Division of labor was the central principle, but other factors were exploited to increase productivity. New sources of power made a significant difference by reducing labor time: wind and water at first, well before Smith’s day, then coal, oil, and, finally, the generators that produced the electricity (and, to a much lesser degree, nuclear fission) that powered the increasingly complex machines that produced more and more goods faster and faster with less and less labor. Another major factor was the rising speed of the transportation of raw materials, parts, and finished goods to producers and markets—first over the waterways, then by train, and soon on trucks and huge oceangoing vessels. The steam engine was key to these developments, but so were navigational techniques. Transportation costs were sharply reduced, which also radically enhanced the mobility of labor. Soon communication became faster, further boosting productivity. The telegraph was critical to American economic development in the mid-1800s, as was the telephone by the end of the century. Lower costs of parts made it possible to produce countless newly invented products over the decades.
The size of the market was every bit as critical as output—and maybe more so—and has usually been overlooked by contemporary economists. The division of labor and other productivity improvements could only be made if the market was large enough. Smith knew this, giving the third chapter of The Wealth of Nations the title “That the Division of Labor Is Limited by the Extent of the Market.” What good would it be to make forty-eight thousand pins rather than two hundred if there was no need for those pins, even if the price dropped drastically? Markets had to expand beyond the village to the region, the nation, and the world. This was another reason that more efficient and low-cost transportation was so necessary to the advance of productivity.
The process that created the incentives to increase productivity and guide production and prices was itself driven by self-interest, Smith argued. He observed that it is merely a human “propensity” to want to barter and that the way to get what one wants is by giving others what they want.
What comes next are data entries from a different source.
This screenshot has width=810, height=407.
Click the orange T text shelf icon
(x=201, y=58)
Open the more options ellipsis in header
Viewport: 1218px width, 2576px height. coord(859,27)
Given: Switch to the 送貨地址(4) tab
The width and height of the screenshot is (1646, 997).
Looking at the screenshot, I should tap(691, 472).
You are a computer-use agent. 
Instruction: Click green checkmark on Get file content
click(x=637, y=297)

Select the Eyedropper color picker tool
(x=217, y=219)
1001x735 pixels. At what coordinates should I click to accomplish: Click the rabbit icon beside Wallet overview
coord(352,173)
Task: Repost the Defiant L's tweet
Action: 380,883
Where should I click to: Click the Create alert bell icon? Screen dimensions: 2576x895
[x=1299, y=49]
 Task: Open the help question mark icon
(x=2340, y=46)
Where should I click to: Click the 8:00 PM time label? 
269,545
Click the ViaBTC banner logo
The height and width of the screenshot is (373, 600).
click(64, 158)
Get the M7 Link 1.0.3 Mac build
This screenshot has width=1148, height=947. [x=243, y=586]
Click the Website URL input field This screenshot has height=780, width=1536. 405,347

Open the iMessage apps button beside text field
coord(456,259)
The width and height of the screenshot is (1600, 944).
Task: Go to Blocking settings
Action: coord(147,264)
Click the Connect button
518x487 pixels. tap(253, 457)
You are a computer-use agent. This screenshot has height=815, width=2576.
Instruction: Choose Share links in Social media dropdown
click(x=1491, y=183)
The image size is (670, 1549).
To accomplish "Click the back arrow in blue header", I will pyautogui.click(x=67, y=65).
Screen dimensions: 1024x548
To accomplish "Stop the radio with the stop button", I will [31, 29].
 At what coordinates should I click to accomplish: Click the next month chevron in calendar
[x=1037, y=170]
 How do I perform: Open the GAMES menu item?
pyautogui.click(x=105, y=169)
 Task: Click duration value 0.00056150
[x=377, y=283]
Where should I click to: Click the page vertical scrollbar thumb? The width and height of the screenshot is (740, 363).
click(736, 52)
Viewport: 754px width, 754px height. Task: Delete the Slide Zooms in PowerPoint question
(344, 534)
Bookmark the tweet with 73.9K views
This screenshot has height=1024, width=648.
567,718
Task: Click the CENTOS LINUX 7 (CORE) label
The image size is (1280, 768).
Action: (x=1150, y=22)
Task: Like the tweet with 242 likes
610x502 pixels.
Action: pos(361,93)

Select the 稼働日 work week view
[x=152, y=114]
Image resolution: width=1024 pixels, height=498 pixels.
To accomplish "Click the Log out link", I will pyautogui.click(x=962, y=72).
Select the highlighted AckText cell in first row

How much to produce? At what price to sell? Is this really for the overall good? Shouldn’t somebody decide? This is the process of the Invisible Hand. “By directing that industry in such a manner as its produce may be of the greatest value,” Smith wrote, “he intends only his own gain, and he is in this, as in many other cases, led by an invisible hand to promote an end which was not part of his intention.”
The fact that Smith used the term “Invisible Hand” only once in The Wealth of Nations has, as noted, misled some scholars into thinking that he did not really care about or even fully believe in it.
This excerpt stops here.